Common Words/Out of Vocabulary (OOV)
We gathered the top 30k most common words for ~120 languages from wikipedia or the Leipzig corpus. These word lists are available in the common_tokens directory.
When text is extracted for a given document, we run language id on the string and then count the number of common words in the extracted text divided by the number of alphabetic words total extracted. This gives us a percentage of common words or the inverse, the Out of Vocabulary (OOV) statistic. This is some indication of how "languagey" the extracted text is.
If the assumption is that your documents generally contain natural language (e.g., not just parts lists or numbers), the OOV% statistic can identify outliers for manual review. For example, when we were testing the Tika 1.15 release candidate against the 1.14 version, we found that the text extracted by 1.14 had a 100% out of vocabulary (language id was Chinese, and the top 10 tokens were: 捳敨: 18 | 獴档: 14 | 略獴: 14 | m: 11 | 杮湥: 11 | 瑵捳: 11 | 畬杮: 11 | 档湥: 10 | 搠敩: 9 | 敮浨: 9), however, FOR THE SAME FILE, the text extracted by the 1.15 release candidate had an OOV of 54% (language id was German and the top 10 tokens were: die: 11 | und: 8 | von: 8 | deutschen: 7 | deutsche: 6 | 1: 5 | das: 5 | der: 5 | finanzministerium: 5 | oder: 5). In short, text that has a high OOV might indicate a failed parse. Or, when comparing two different extraction methods, it is likely that the text with the lower OOV is better (assuming the extractors aren't hallucinating common words).
Tilman Hausherr originally recommended this metric as a comparison metric when comparing the output from different versions of PDFBox. For our initial collaboration with PDFBox, we found a list of common English words and removed those that had fewer than four characters. The intuition is that if tool A extracts 500, but tool B extracts 1,000, there is some indication that tool B may have done a better job.

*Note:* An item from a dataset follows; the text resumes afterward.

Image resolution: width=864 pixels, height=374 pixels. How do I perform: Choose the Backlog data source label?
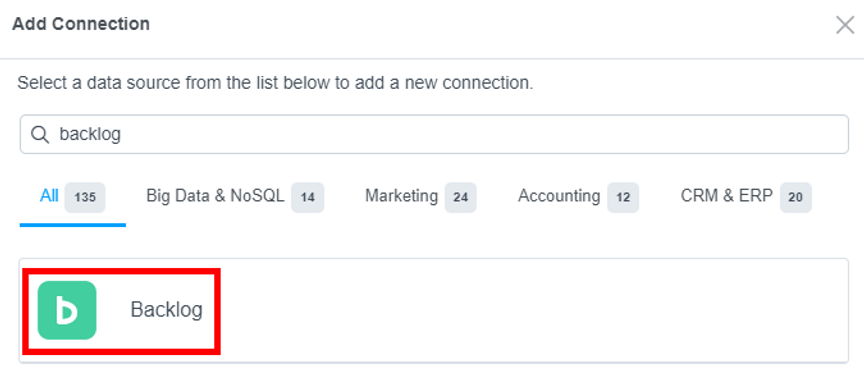166,310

For now, we've set up an Analyzer chain in Lucene that:
- Filters out tokens that don't contain an alphabetic or ideographic character.

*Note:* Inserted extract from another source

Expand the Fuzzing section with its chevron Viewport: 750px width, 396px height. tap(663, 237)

- Maps urls to "url" and emails to "email" (We don't want to penalize documents with urls and emails).
- Requires that a token be at least 4 characters long unless it is comprised entirely of CJK characters.
But wait, what's a word for non-whitespace (e.g. Chinese/Japanese) languages? We've followed common practice for non-whitespace languages of tokenizing bigrams...this is linguistically abhorrent, but it is mildly useful if inaccurate for our purposes.
Benefits: Easy to implement.
- If an OCR engine relies solely on dictionary lookup and does not allow for out-of-vocabulary terms, the generated text will contain only known words, and the "common words" score will be incorrectly high. Yes, the text contains known words, but they might not reflect the correct text.
- If a document contains part numbers or other non-natural language tokens, then this metric will not accurately reflect success.
- Multi-lingual documents can cause challenges for interpretation. If the language id component "detects" English, even though the majority of the document is in Chinese, this metric will be misleading.